• Work required
Skipping all pictures, please restate word for word the lines from the one that contains "Where should I" through the last line of the entries.

##### Supplied information #####

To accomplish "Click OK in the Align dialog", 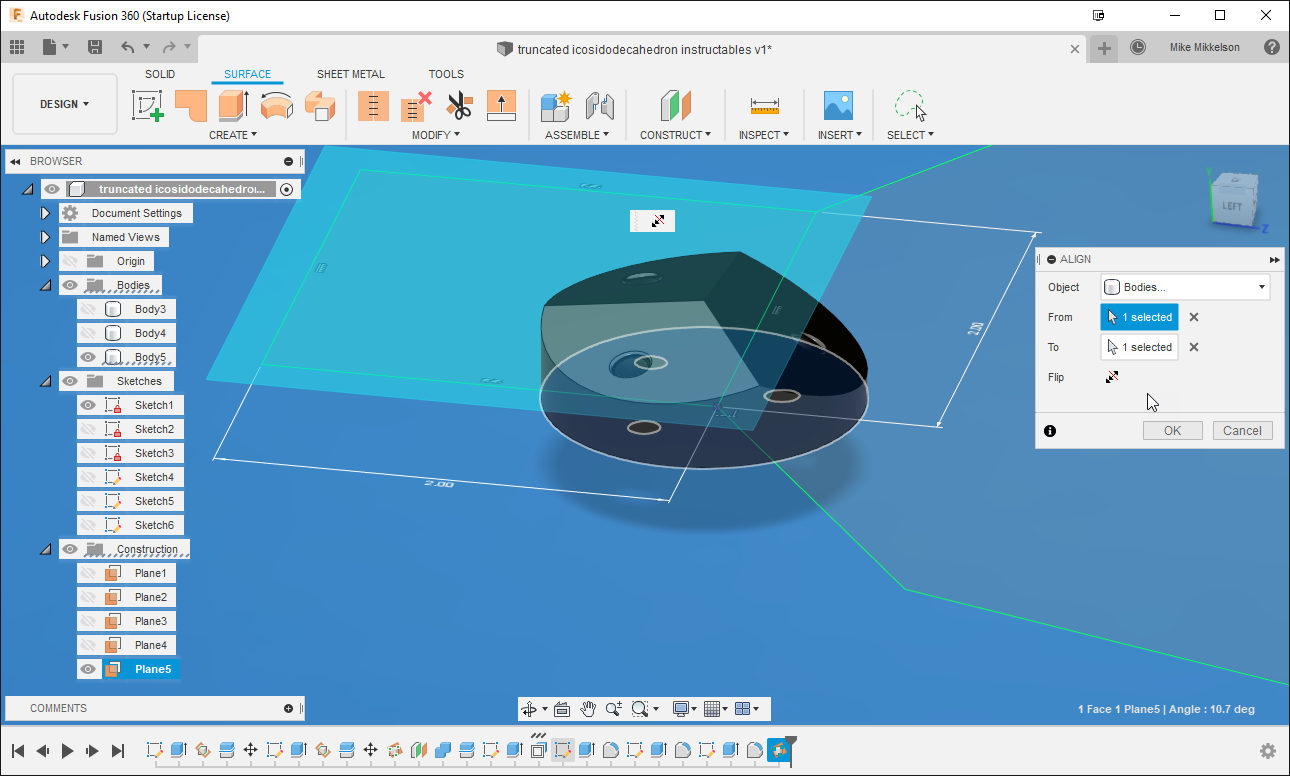I will (1172, 430).
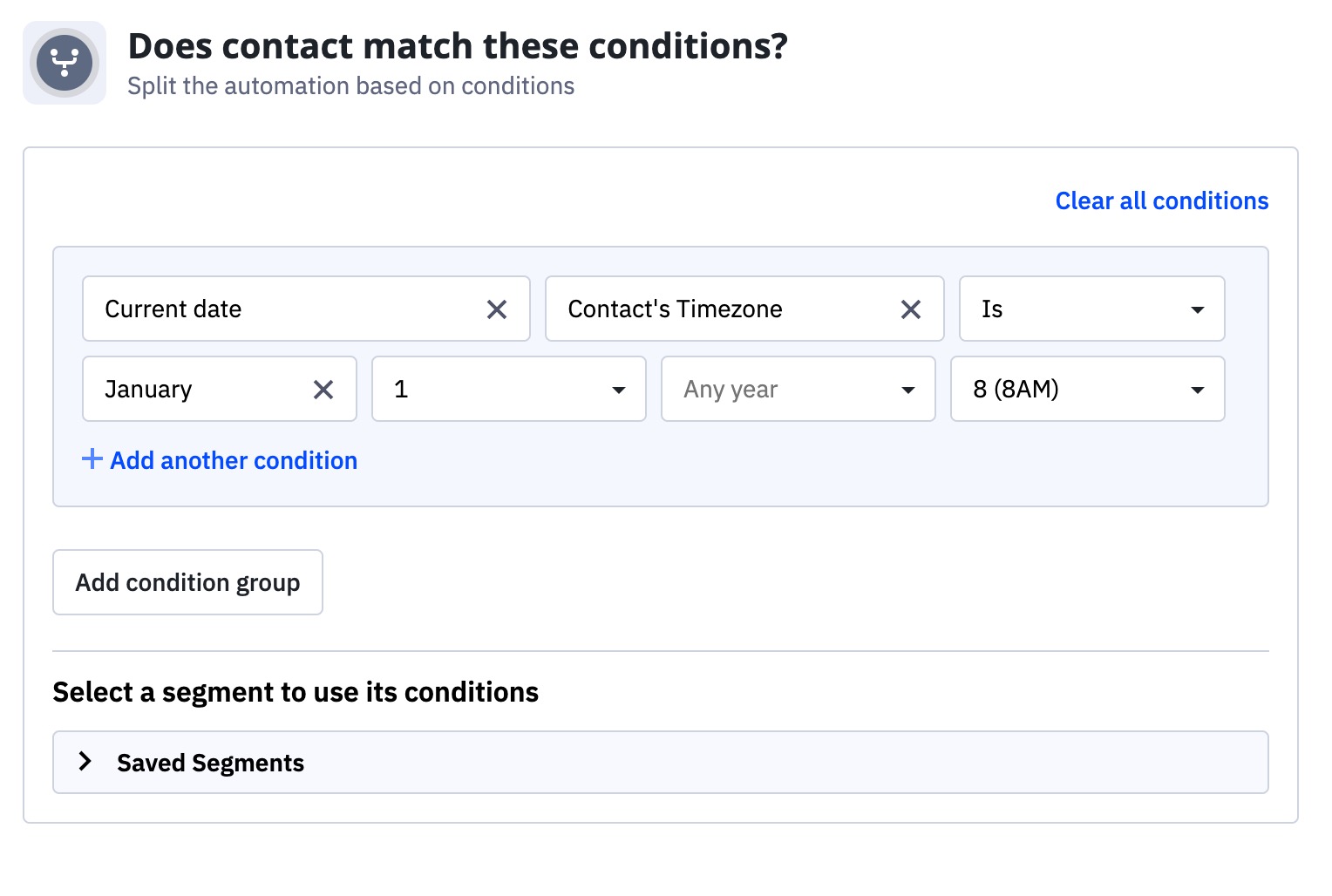Viewport: 1332px width, 896px height.
Task: Click inside the Current date field
Action: (279, 309)
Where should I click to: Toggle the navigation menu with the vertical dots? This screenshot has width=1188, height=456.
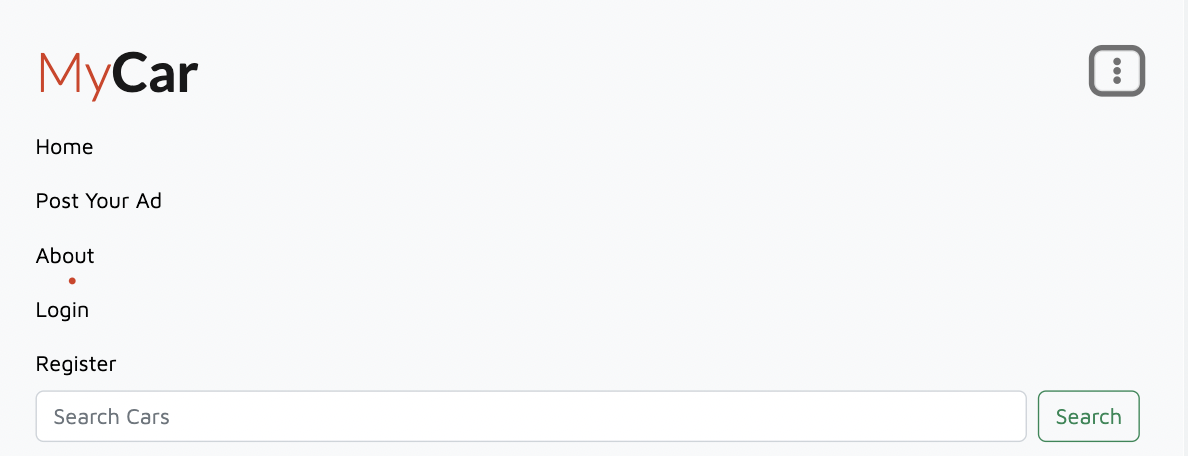[x=1117, y=71]
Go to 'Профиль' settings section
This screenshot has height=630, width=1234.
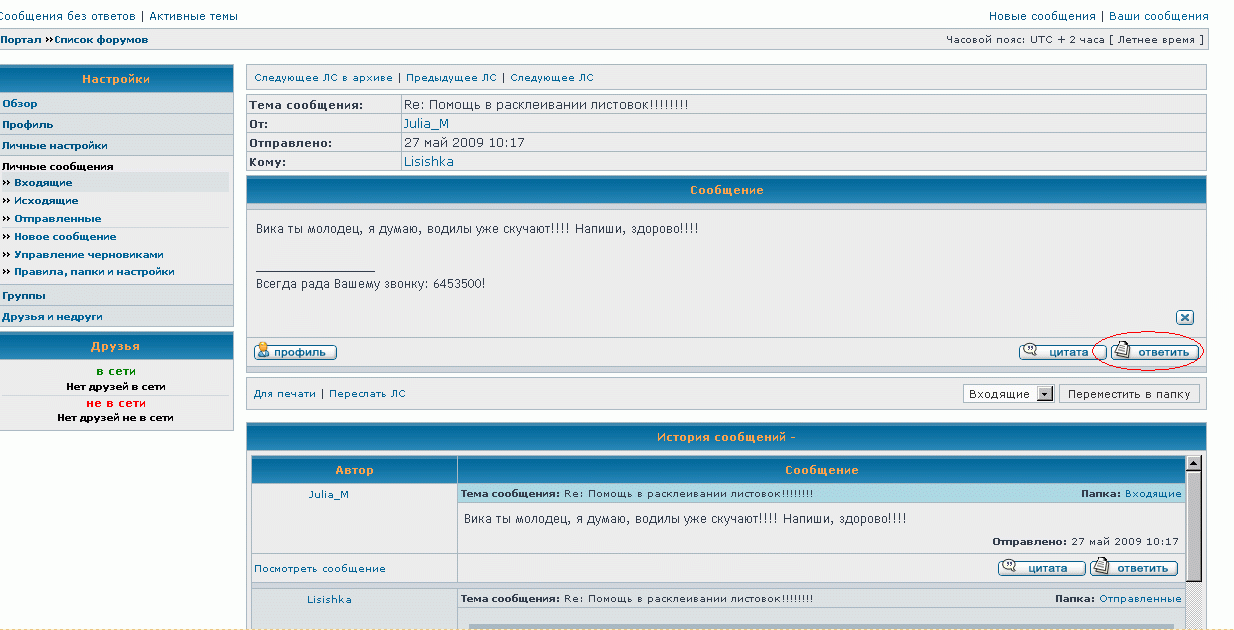[x=28, y=125]
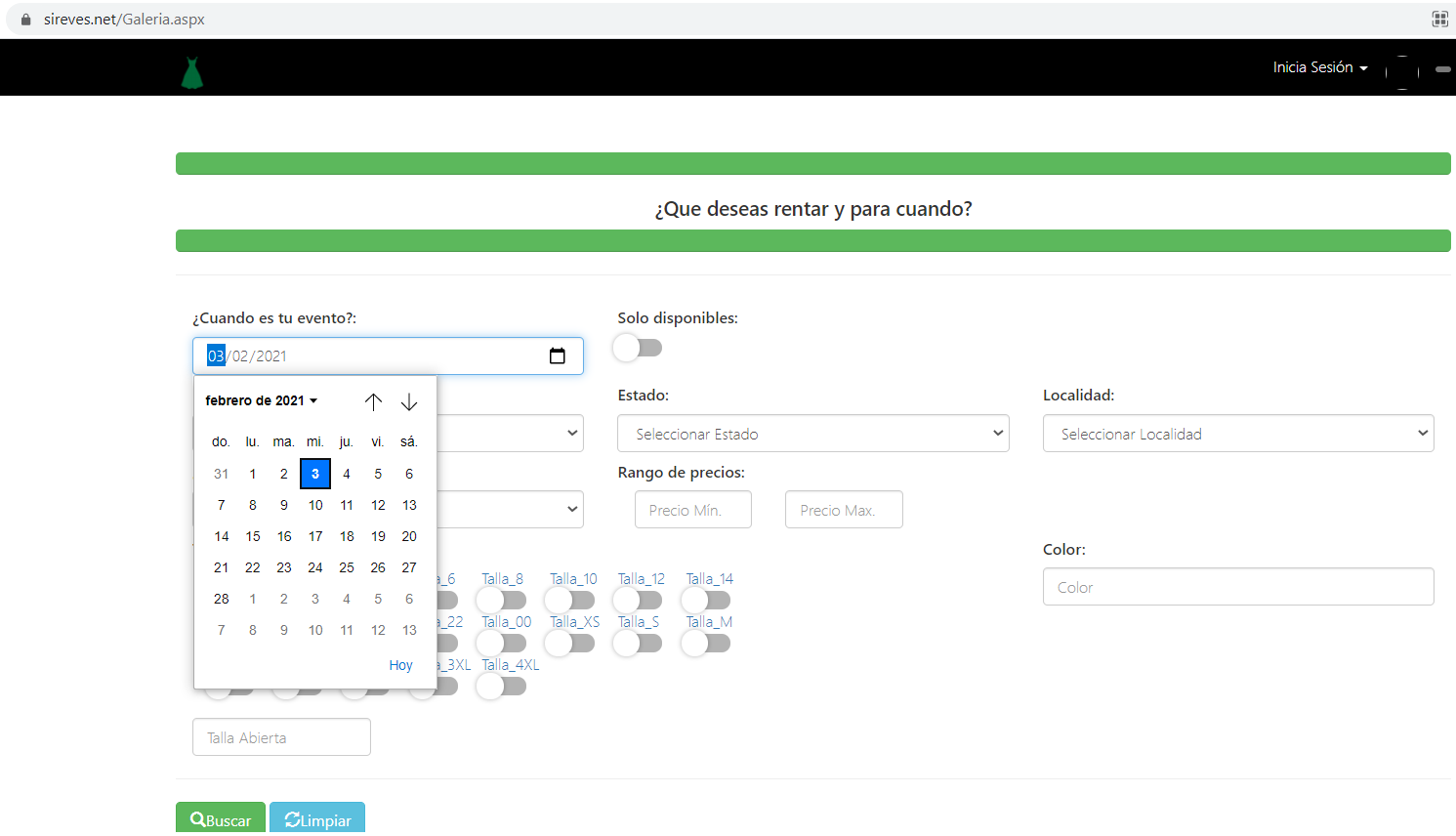Click the lock icon in address bar
1456x836 pixels.
pos(26,20)
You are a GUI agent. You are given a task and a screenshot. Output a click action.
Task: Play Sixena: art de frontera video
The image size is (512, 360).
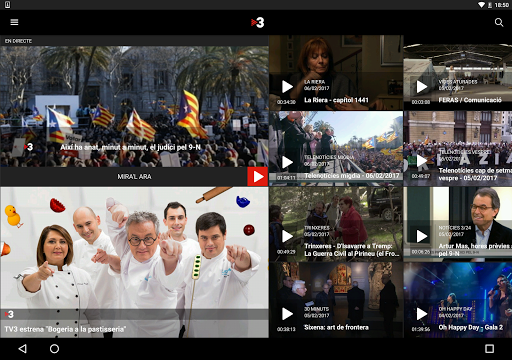point(287,314)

#####

• Answer to this exercise
Where should I click to: Toggle the navigation menu with the vertical dots? This screenshot has width=1188, height=456.
[x=1117, y=71]
Go to 'Профиль' settings section
This screenshot has height=630, width=1234.
[x=28, y=125]
Click the lock icon in address bar
1456x836 pixels.
pos(26,20)
You are a GUI agent. You are given a task and a screenshot. Output a click action.
Task: Play Sixena: art de frontera video
The image size is (512, 360).
point(287,314)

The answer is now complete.